Why You Shouldn’t Ignore Schema.org
Unless you’re a web developer, programmer, designer or SEO, chances are you didn’t hear about the launch of Schema.org a few months ago. The trouble is, it was a pretty big deal.
To recap, the three major search engines, Google, Yahoo and Bing, came together and cooperated to come up with Schema.org, a new standard for marking up web content. If that’s all Greek to you, let me try and simplify.
Brains Vs. Robots: The Need for Clarity
We as humans have the novelty of being able to understand the intent someone had when writing a particular piece of information. For example, when we read “James Cameron” we immediately know that “James Cameron” refers to a person. When we read a book review about “Twilight”, we are able to process and understand that we’re reading about a particular book.
Search engines, on the other hand, don’t always have this ability. For example, it can be tough for an engine to understand whether “Avatar” is referring to a type of profile picture or the blockbuster movie. “Twilight” might be a book, or a beautiful time of the evening. Understanding what a particular set of phrases is referring to can be a big help in returning more relevant results. Or, as Schema.org puts it:
“On-page markup enables search engines to understand the information on web pages and provide richer search results in order to make it easier for users to find relevant information on the web. Markup can also enable new tools and applications that make use of the structure.”
Why The New Markup?
Prior to Schema.org there were plenty of ways to code your content and help different search engines understand what particular snippets referred to – the trouble was the lack of a single standard. Schema.org IS now that standard.

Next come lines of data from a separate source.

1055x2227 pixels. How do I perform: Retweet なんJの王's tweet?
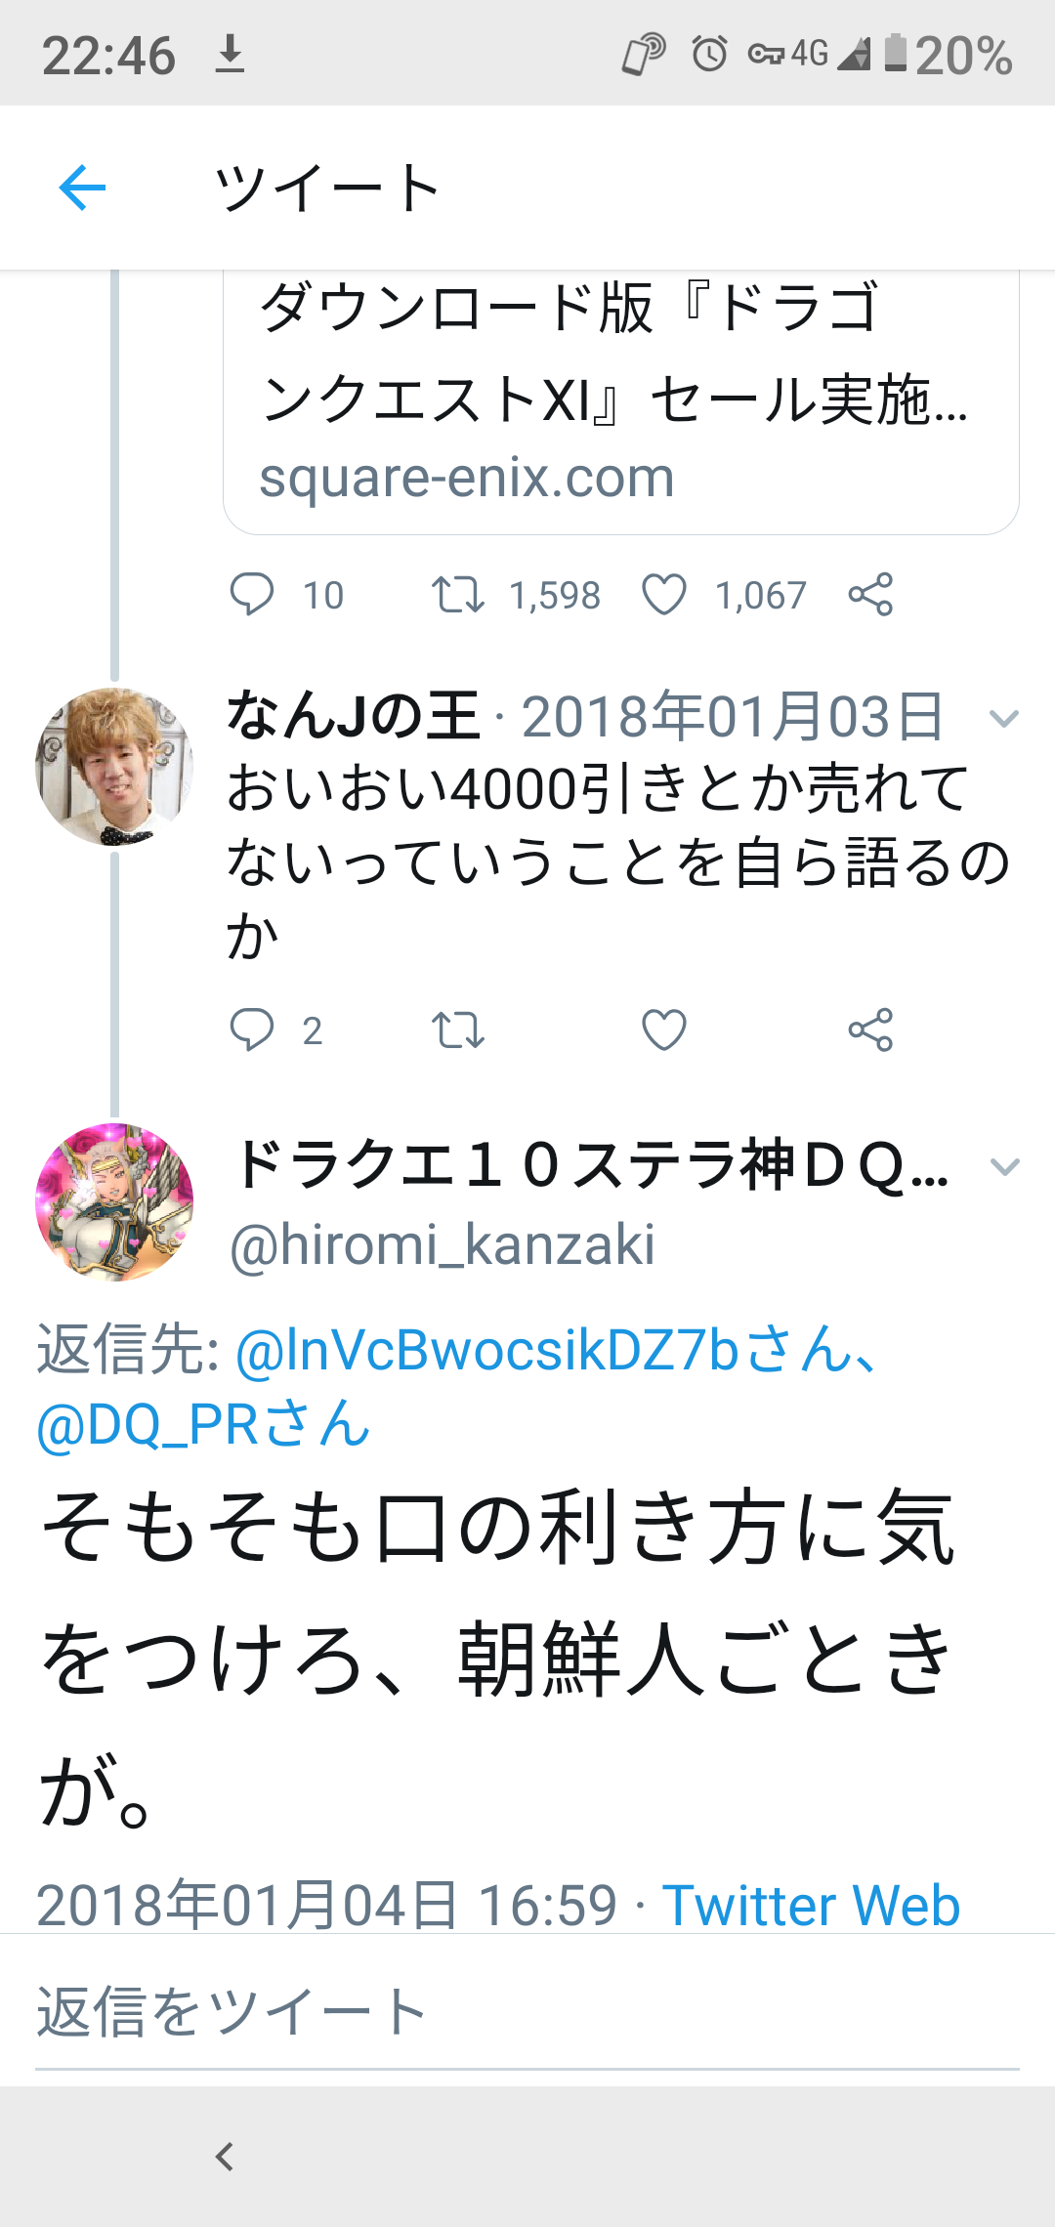point(458,1029)
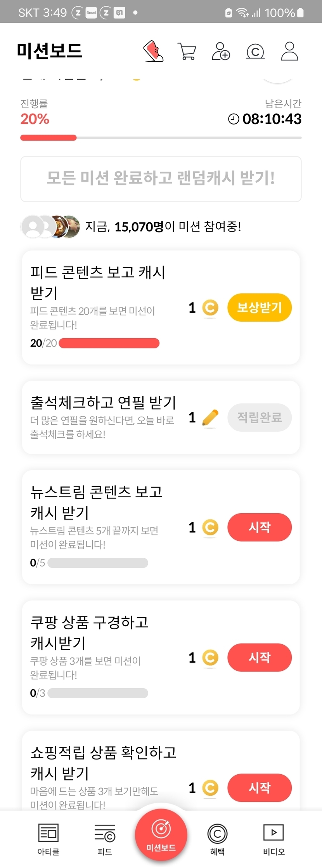Viewport: 322px width, 867px height.
Task: Tap the add friend icon
Action: [221, 51]
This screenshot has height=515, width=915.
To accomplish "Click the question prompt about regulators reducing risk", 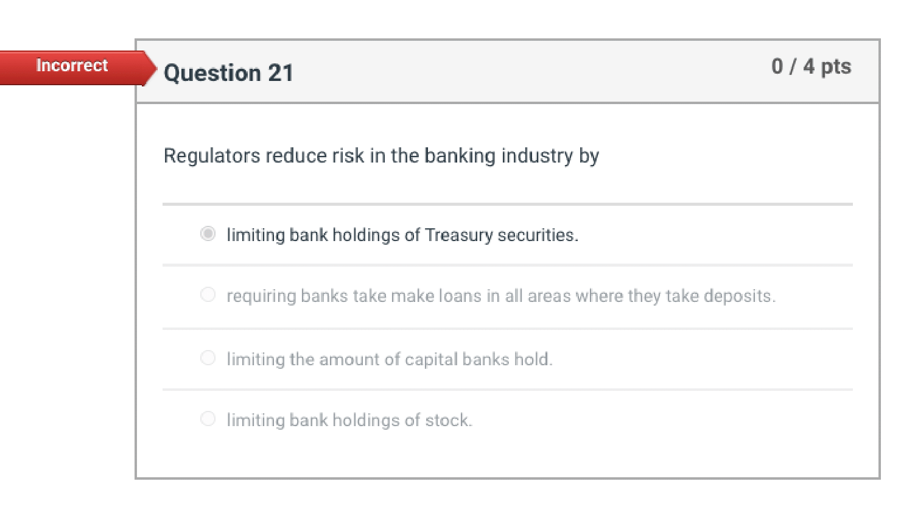I will click(380, 155).
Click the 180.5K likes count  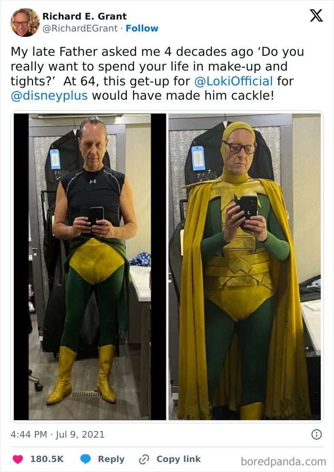tap(47, 459)
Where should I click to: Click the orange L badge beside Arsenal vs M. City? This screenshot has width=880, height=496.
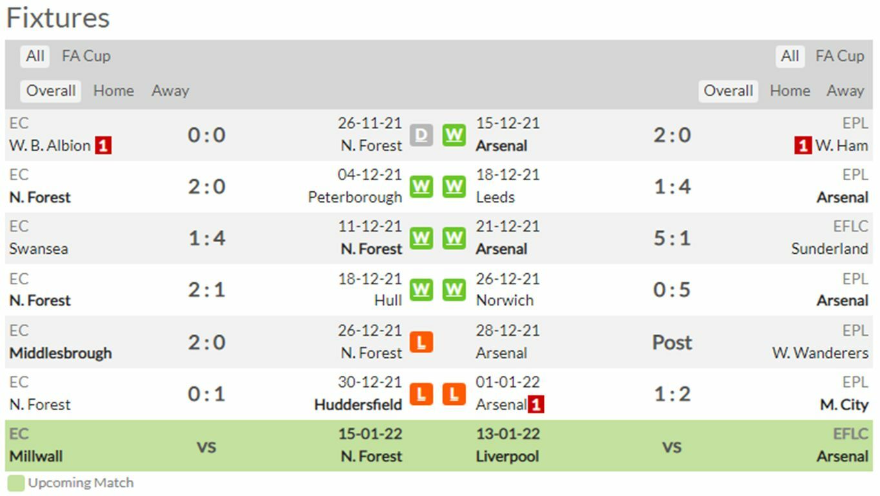point(454,394)
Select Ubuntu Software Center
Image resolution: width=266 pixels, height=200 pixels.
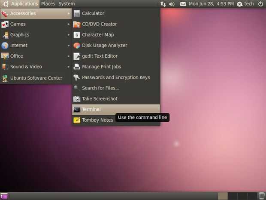(x=36, y=78)

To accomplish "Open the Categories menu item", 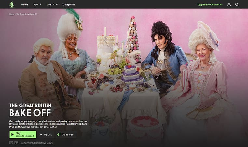I will (69, 5).
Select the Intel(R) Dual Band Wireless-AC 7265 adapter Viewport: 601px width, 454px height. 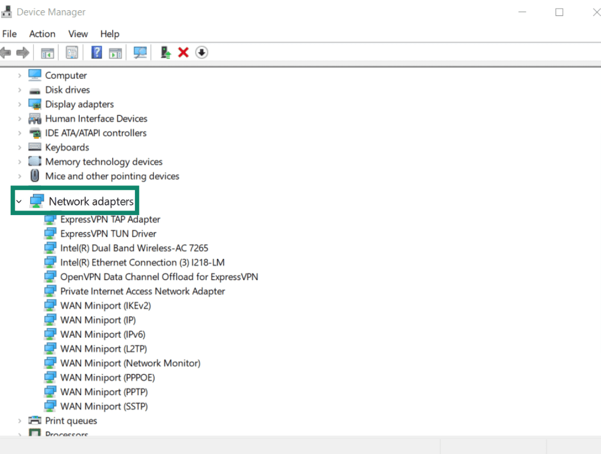(x=134, y=248)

Using Schema.org you now have one universally accepted way to label your content and let engines know exactly what you’re talking about. Are you writing a movie review? A blog post? A recipe? Are you writing about a person? A local business? A place? Are those numbers a date, or a piece of contact information?

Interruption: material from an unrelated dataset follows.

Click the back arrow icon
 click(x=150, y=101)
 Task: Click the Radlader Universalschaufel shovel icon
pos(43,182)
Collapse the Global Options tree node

Why Does Schema.org Matter For SEO?
Consider the underlying goal of Schema.org – to make relevant information more easier to identify and more easy to find. A quick look at the FAQ section of Schema.org reveals a crucial insight:
“Q: Why should I add markup? What will I get out of it? How will the data be used?
[…] These projects help you to surface your content more clearly or more prominently in search results. […] over time you can expect that more data will be used in more ways. In addition, since the markup is publicly accessible from your web pages, other organizations may find interesting new ways to make use of it as well.”
The fact that three major players are behind this shows how important engines think markups are; not just for search now but for the future of how results are displayed.
Not only that, microformats are already used in all sorts of interesting ways: for example, take a good look at the top results when you search for a recipe. How many of those are using microdata in their code?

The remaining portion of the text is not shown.